Sassanid antiquities recovered in Tehran

January 4, 2022 - 21:49

TEHRAN – A total of 702 historical objects have recently been recovered in the Iranian capital, a senior police official in charge of protecting cultural heritage has announced. 

The relics, which are estimated to date back to the Sassanid era (224-651), were about to be smuggled abroad by an antique dealer to be delivered to a buyer in one of the Persian Gulf states, but police intercepted them before delivery, Mehr quoted Hossein Rahimi as saying on Tuesday. 

There are 298 coins, some potteries, and other objects among the seized relics, the official added. 

The coins are the first-ever minted in Iran, and some clothing from the same period is stuck to the pottery, he explained. 

Cultural heritage experts have not been able to determine a price for some of these items because they are so valuable, he mentioned. 

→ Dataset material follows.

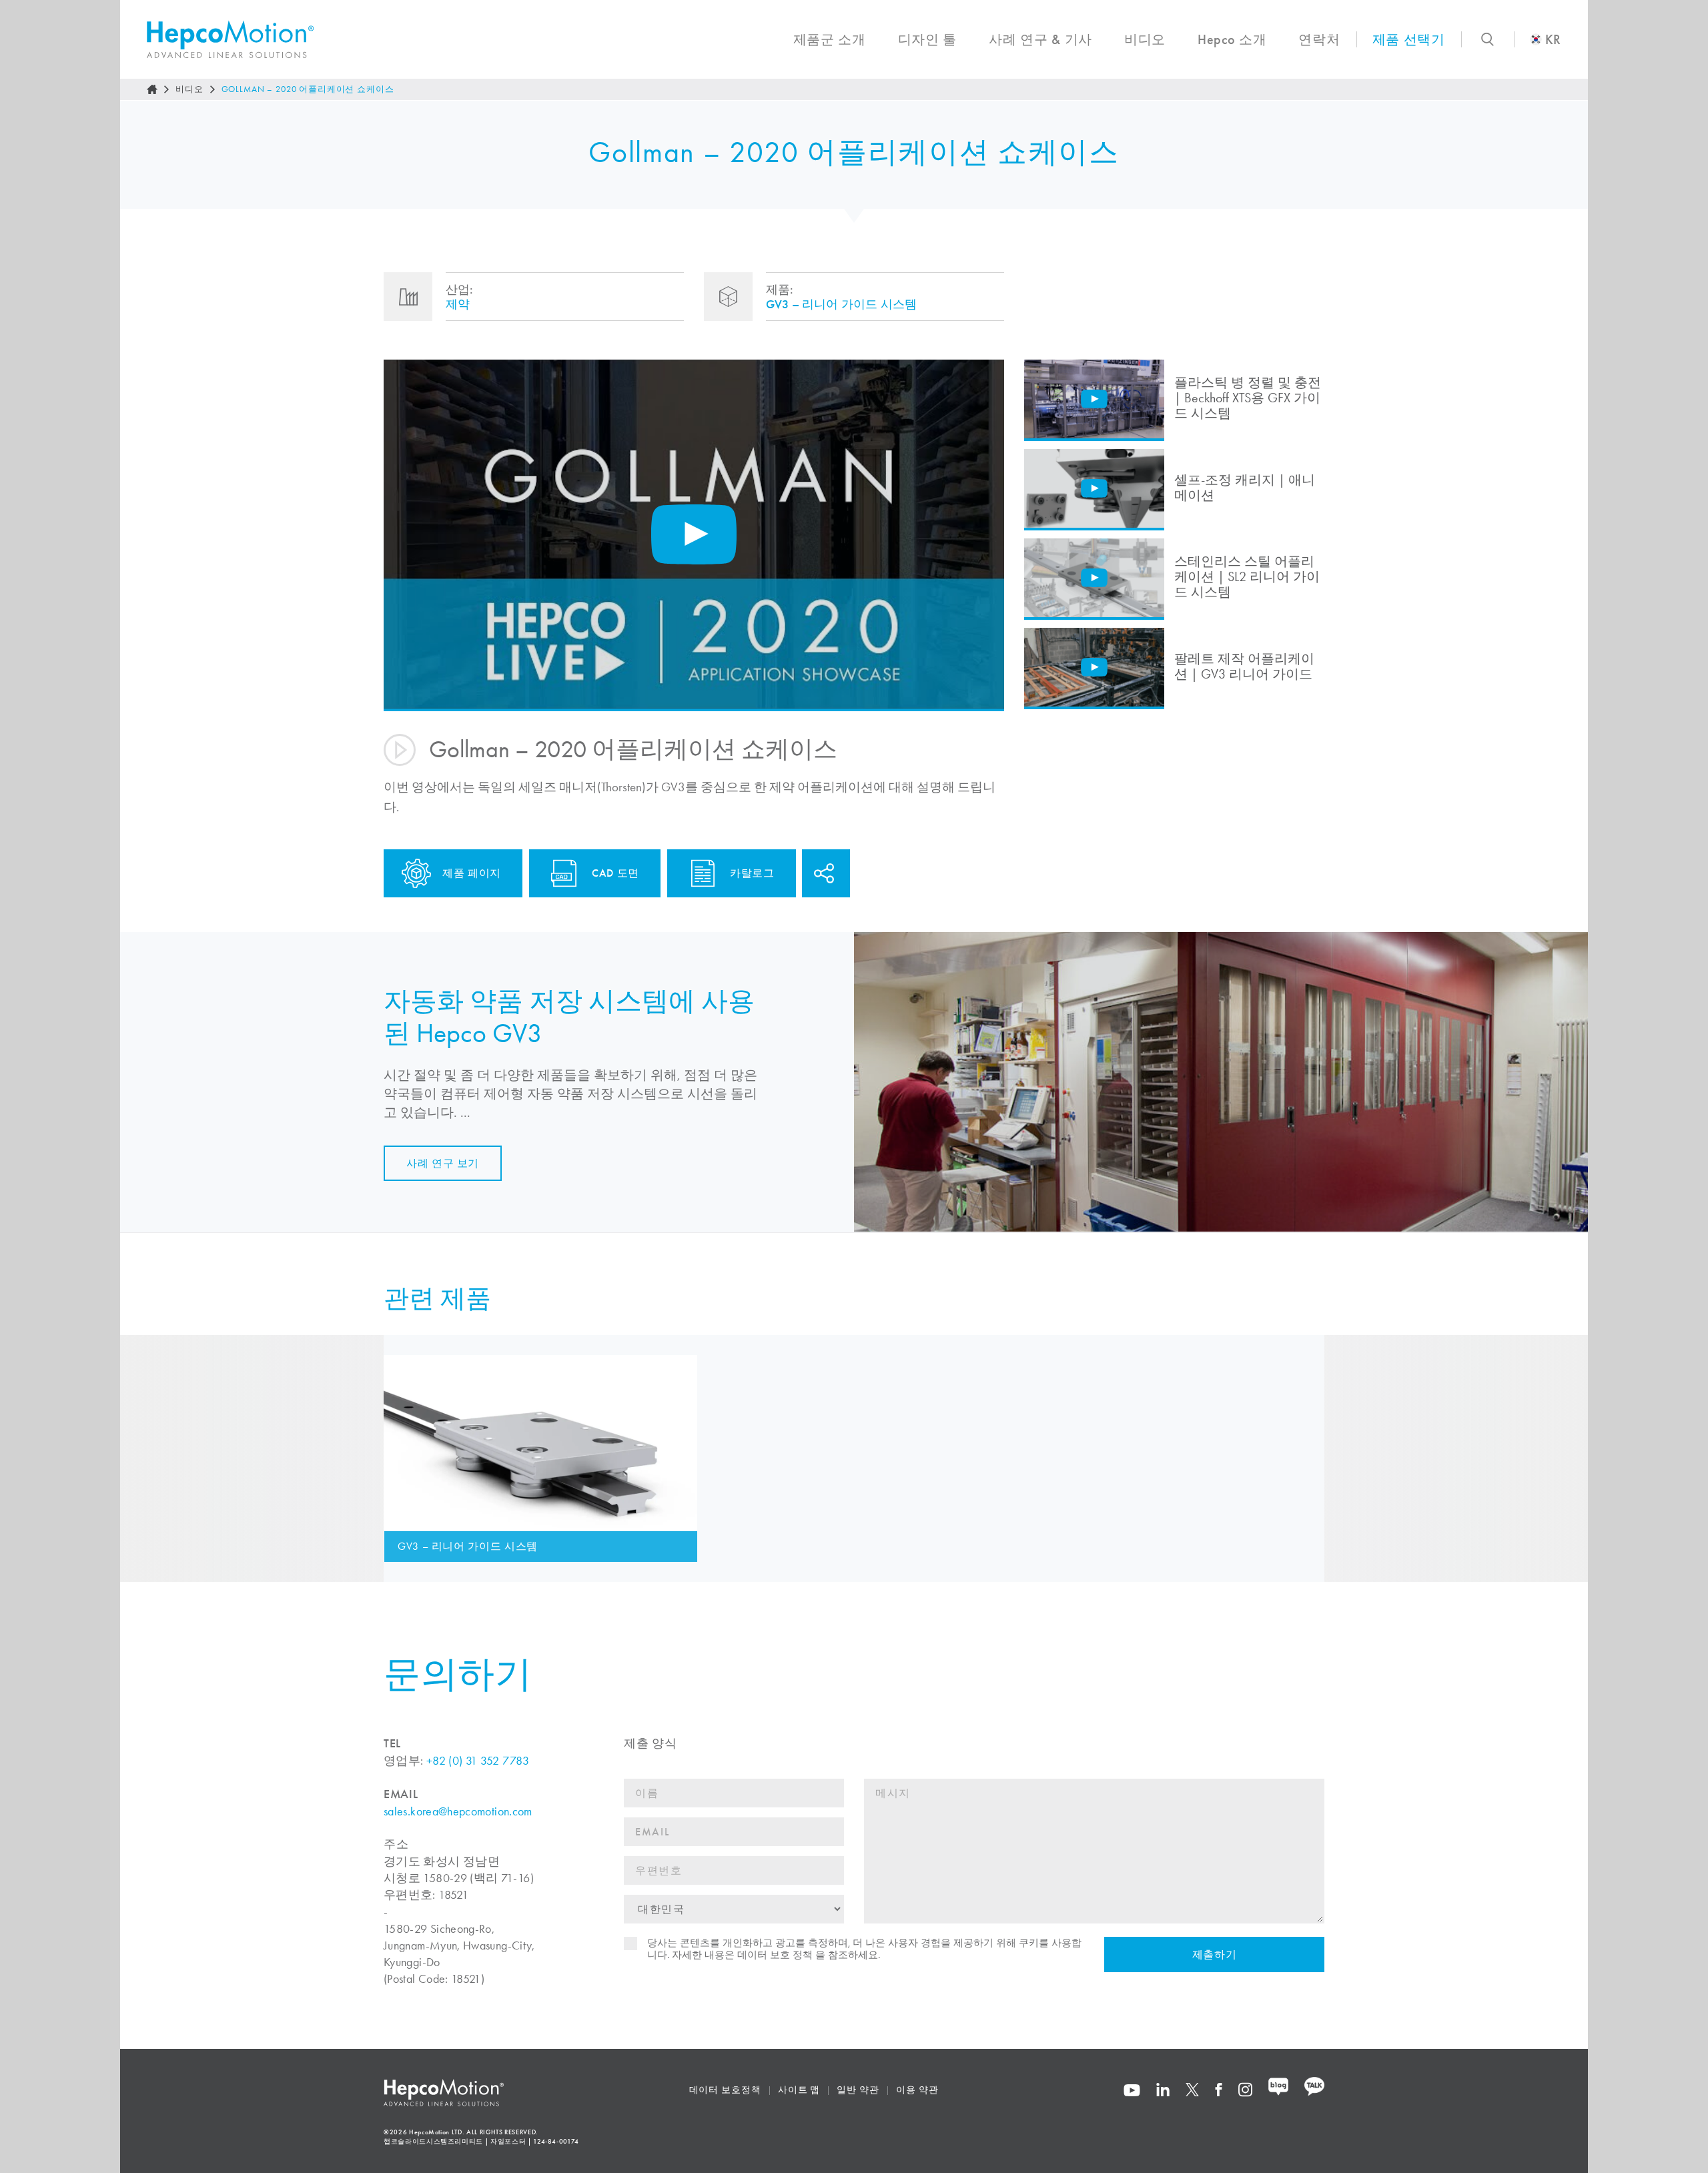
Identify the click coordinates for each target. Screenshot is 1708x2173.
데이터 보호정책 (725, 2090)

He also noted that a person has been detained in this regard and surrendered to the judicial system for further investigation. 

In many ways, Iran under the Sassanian rule witnessed tremendous achievements of Persian civilization. Experts say that the art and architecture of the nation experienced a general renaissance during Sassanid rule.

In that era, crafts such as metalwork and gem-engraving grew highly sophisticated, as scholarship was encouraged by the state; many works from both the East and West were translated into Pahlavi, the official language of the Sassanians.

The legendary wealth of the Sassanian court is fully confirmed by the existence of more than one hundred examples of bowls or plates of precious metal known at present. One of the finest examples is the silver plate with partial gilding in the Metropolitan Museum of Art in New York. The dynasty was destroyed by Arab invaders during a span from 637 to 651.